Re: missing glyph `dotlessj'

From: Kenneth Whistler (kenw@sybase.com)
Date: Tue Sep 16 1997 - 13:53:43 EDT


I must emphatically second Mark Leisher's comment on this
exchange.

   *The combining accents are not a mistake.*

They are in Unicode by design, are implemented now in many
vendors' software, and are not going away.

It is true that there are a number of individuals in some
European standards bodies who do not like the combining marks
and who feel they were a mistake. Their opinions, filtered
through the rumor mills, appear to be turning into claims
that "The UNICODE Consortium has decided..." No such decision
has been made, and the Unicode Technical Committee stands
firmly committed to combining marks.

>
> Berthold K.P. Horn wrote:
> >
> > rf@cl.cam.ac.uk (Robin Fairbairns) writes:
> >
> > > Berthold K.P. Horn <bkph@ai.mit.edu> wrote:
> > > >(2) The UNICODE Consortium has decided that one should not construct
> > > >accented/composites characters by over-printing.

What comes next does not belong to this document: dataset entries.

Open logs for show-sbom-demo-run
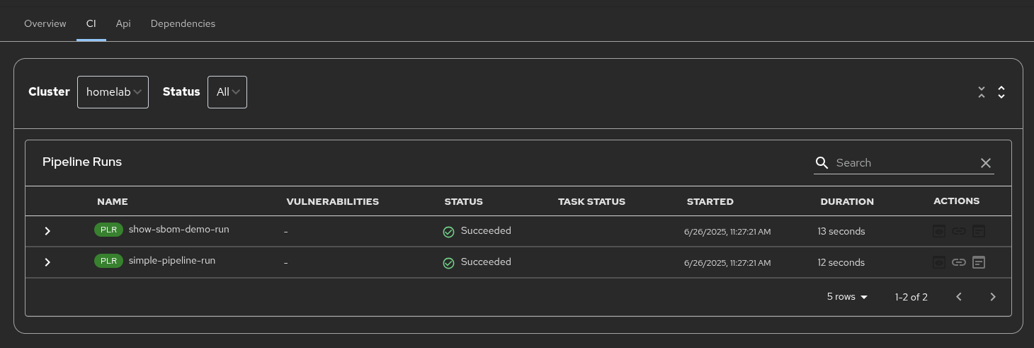 coord(978,231)
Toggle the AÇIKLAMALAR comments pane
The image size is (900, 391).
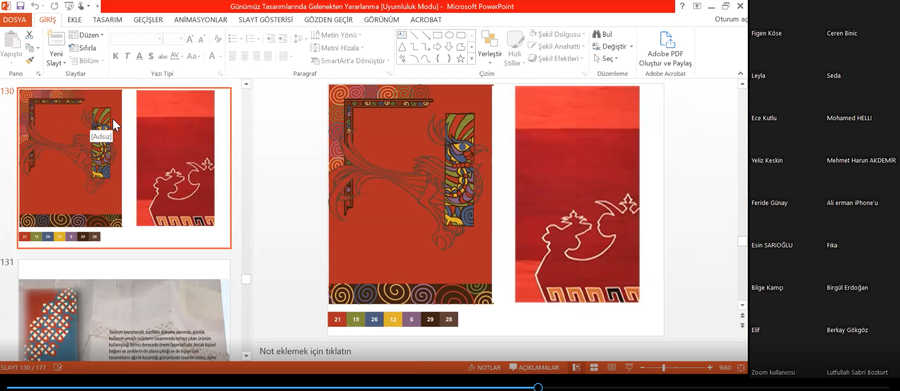point(534,367)
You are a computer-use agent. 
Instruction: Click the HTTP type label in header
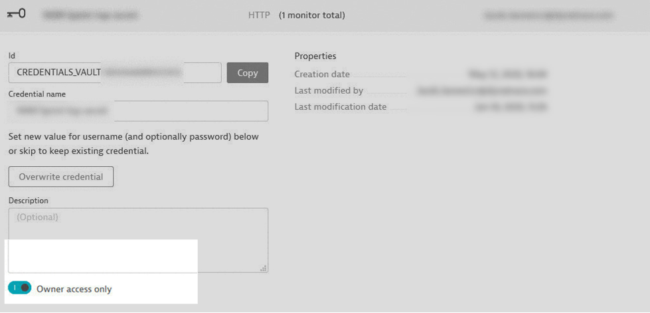[x=259, y=15]
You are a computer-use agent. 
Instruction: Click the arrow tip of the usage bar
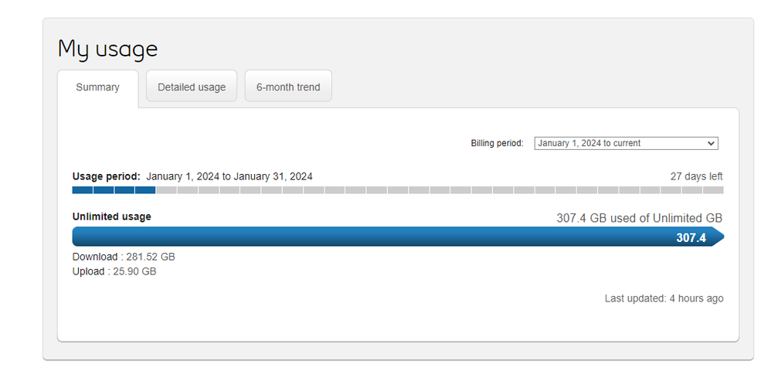[718, 237]
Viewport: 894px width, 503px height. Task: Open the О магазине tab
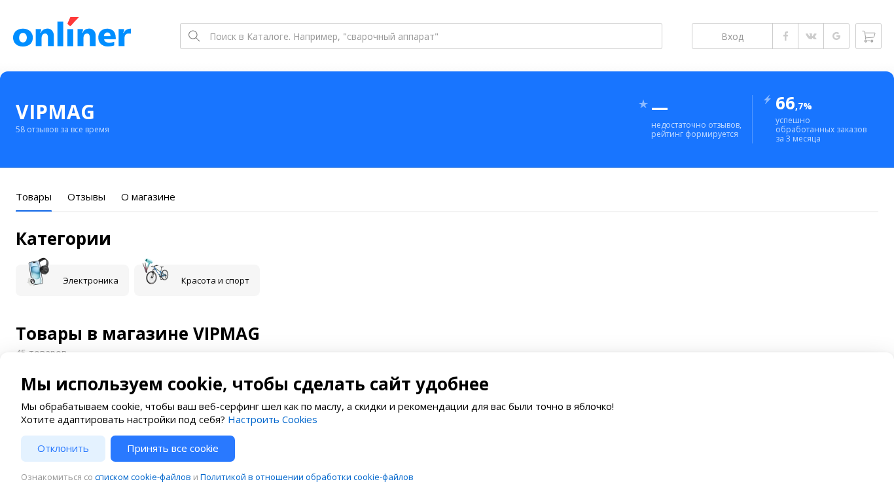(148, 197)
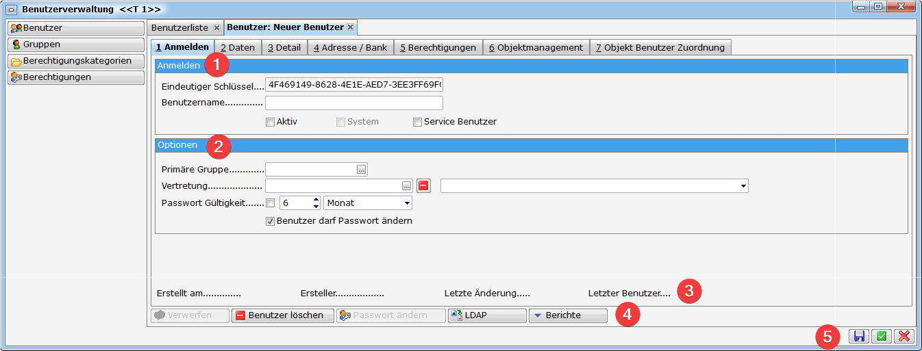Click into the Benutzername text field
The height and width of the screenshot is (351, 922).
tap(353, 103)
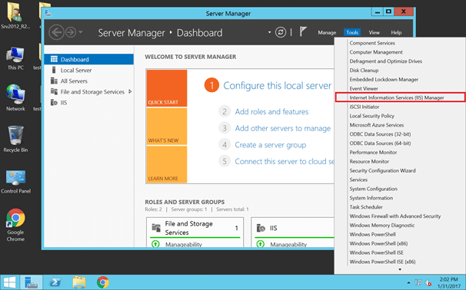Viewport: 466px width, 290px height.
Task: Click the back navigation arrow icon
Action: coord(56,32)
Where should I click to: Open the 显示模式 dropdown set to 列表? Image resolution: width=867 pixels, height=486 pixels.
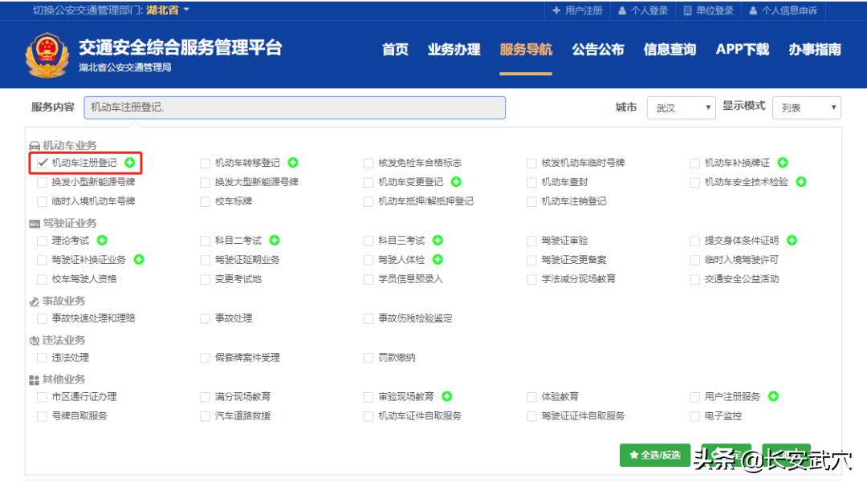tap(806, 107)
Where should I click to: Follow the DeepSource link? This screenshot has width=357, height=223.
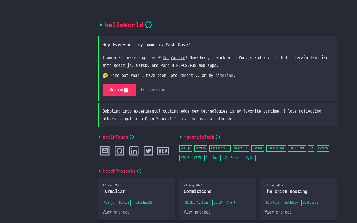tap(174, 58)
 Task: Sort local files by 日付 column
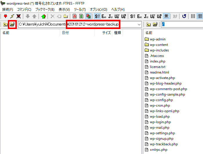tap(65, 33)
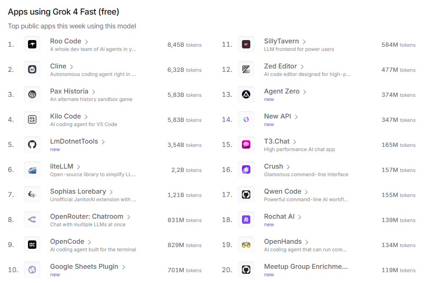Click the Kilo Code app icon
The width and height of the screenshot is (435, 283).
[32, 119]
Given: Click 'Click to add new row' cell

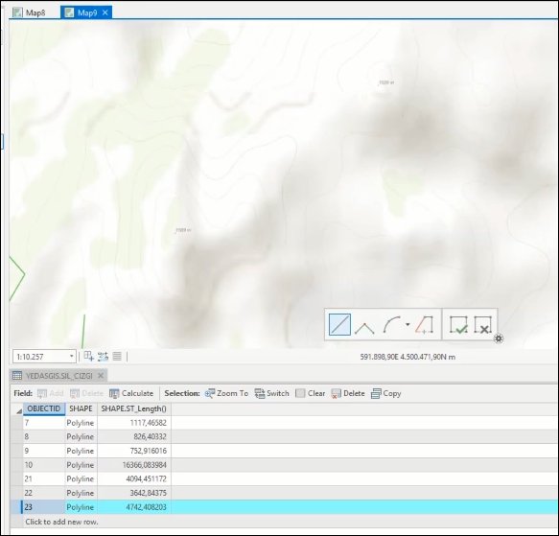Looking at the screenshot, I should [x=61, y=522].
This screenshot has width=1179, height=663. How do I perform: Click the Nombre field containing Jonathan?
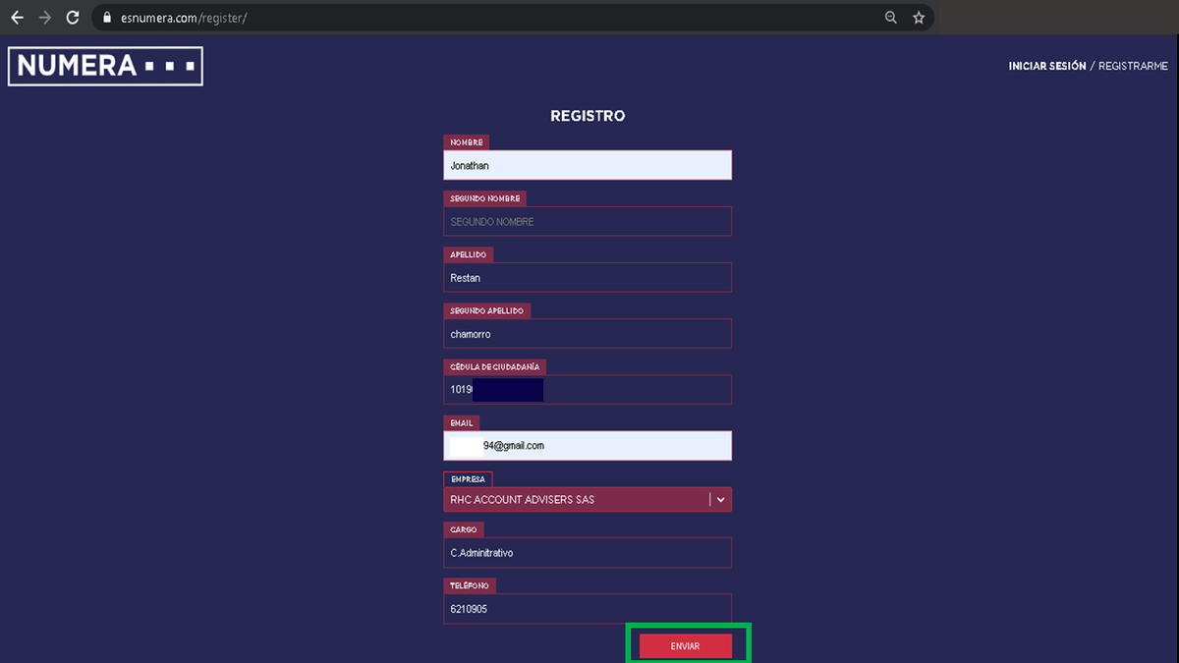587,166
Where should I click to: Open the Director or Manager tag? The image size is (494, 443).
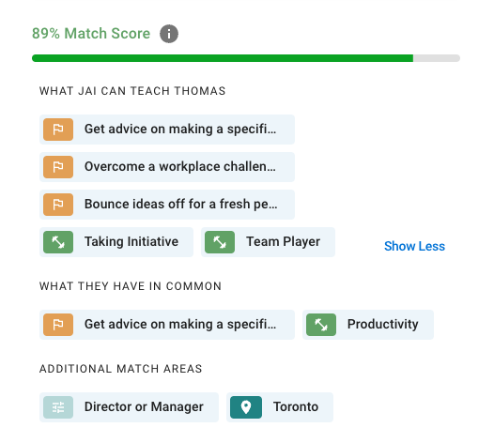pyautogui.click(x=129, y=407)
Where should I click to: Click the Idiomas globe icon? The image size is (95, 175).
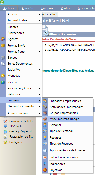(3, 83)
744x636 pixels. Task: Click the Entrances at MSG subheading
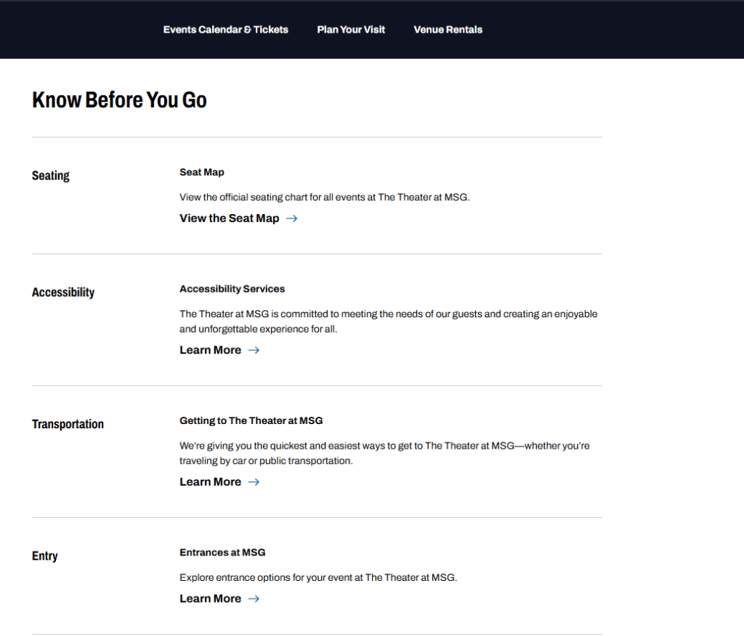point(222,553)
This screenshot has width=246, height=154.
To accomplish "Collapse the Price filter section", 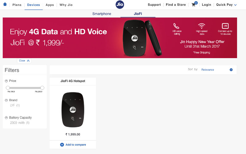I will point(6,81).
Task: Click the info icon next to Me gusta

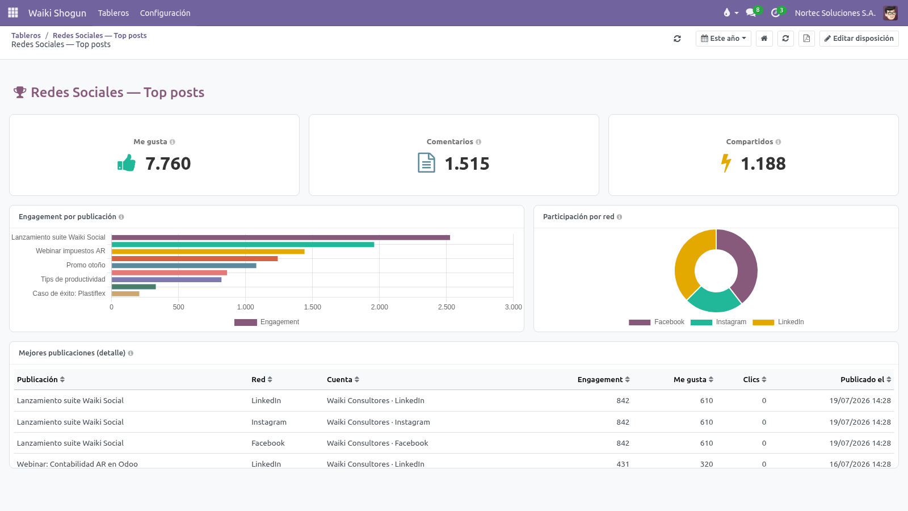Action: click(173, 142)
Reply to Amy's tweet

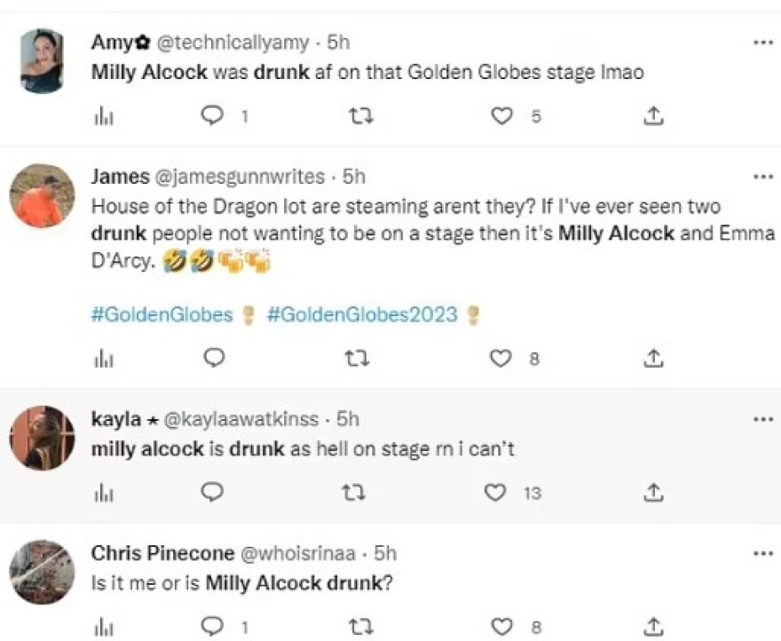click(213, 115)
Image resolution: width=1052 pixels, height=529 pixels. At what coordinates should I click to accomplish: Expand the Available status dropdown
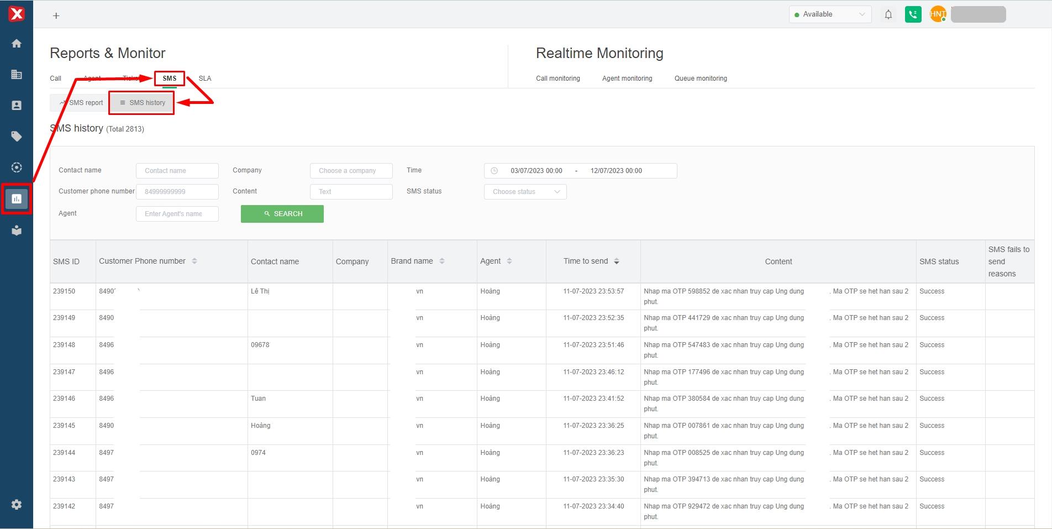(830, 14)
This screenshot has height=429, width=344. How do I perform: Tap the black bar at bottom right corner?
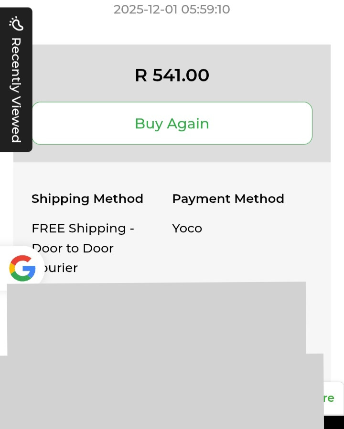pos(333,422)
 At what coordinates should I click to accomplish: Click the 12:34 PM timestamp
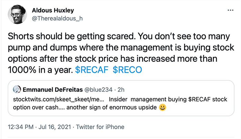click(22, 127)
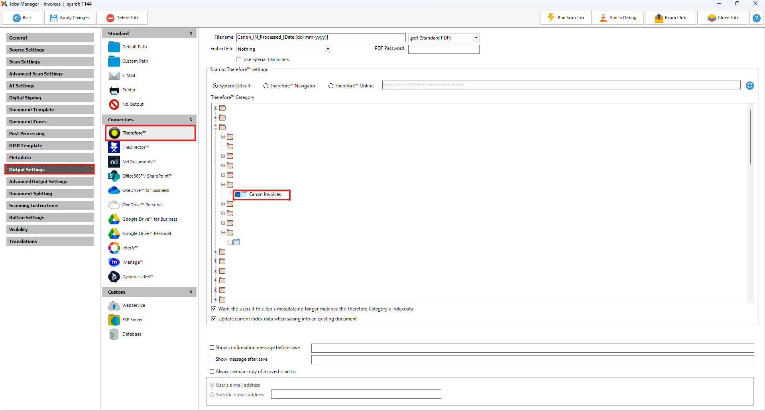Open the PDF file type dropdown

(476, 38)
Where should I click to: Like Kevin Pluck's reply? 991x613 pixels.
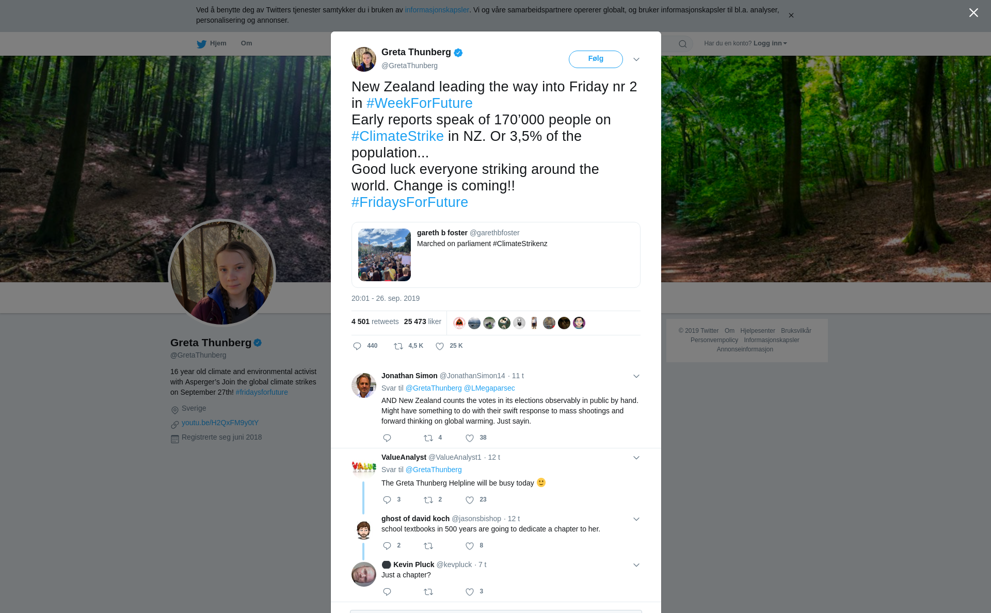click(470, 592)
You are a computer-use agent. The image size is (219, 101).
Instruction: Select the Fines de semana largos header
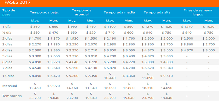click(x=198, y=12)
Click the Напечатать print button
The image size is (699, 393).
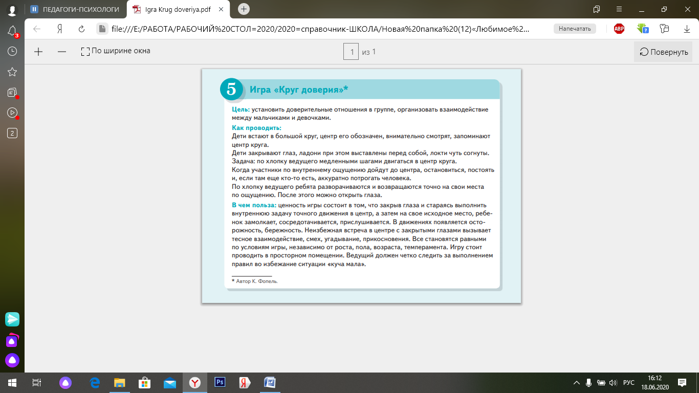click(x=575, y=29)
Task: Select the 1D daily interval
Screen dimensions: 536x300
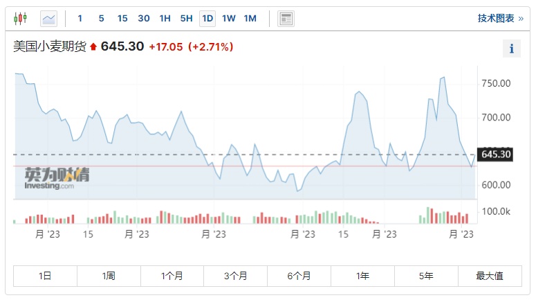Action: [207, 18]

Such characters
> > > >must each have their own code.
> >
> > > This isn't _strictly_ true: recall that there's at least one page of
> > > combining accents (I can't remember which page it is, and my copy of
> > > ISO 10646-1 has sprouted some *very* sturdy little legs and walked away).
> >
> > Well, the introductory verbage says that they should not be used.

Not true, in either The Unicode Standard, Version 2.0, nor in
ISO/IEC 10646-1:1993. The restriction that 10646 places on combining
marks is in Clause 15.1, where combining characters are not to
be used with *implementation level 1*. Unicode is a level 3
implementation of 10646, and combining characters are unrestricted
with level 3. Please check your facts.

> > I believe they now consider the `combining accents' a mistake.

Not true.

> > But since nothing can ever be removed from UNICODE once it is in
> > there, the `non spacing' diacritics will stay. Pretty much the
> > same reason there are still math symbols in there, even though
> > current UNICODE thinking appears to be that this was a mistake also

This is another piece of misinformation that verges on disinformation.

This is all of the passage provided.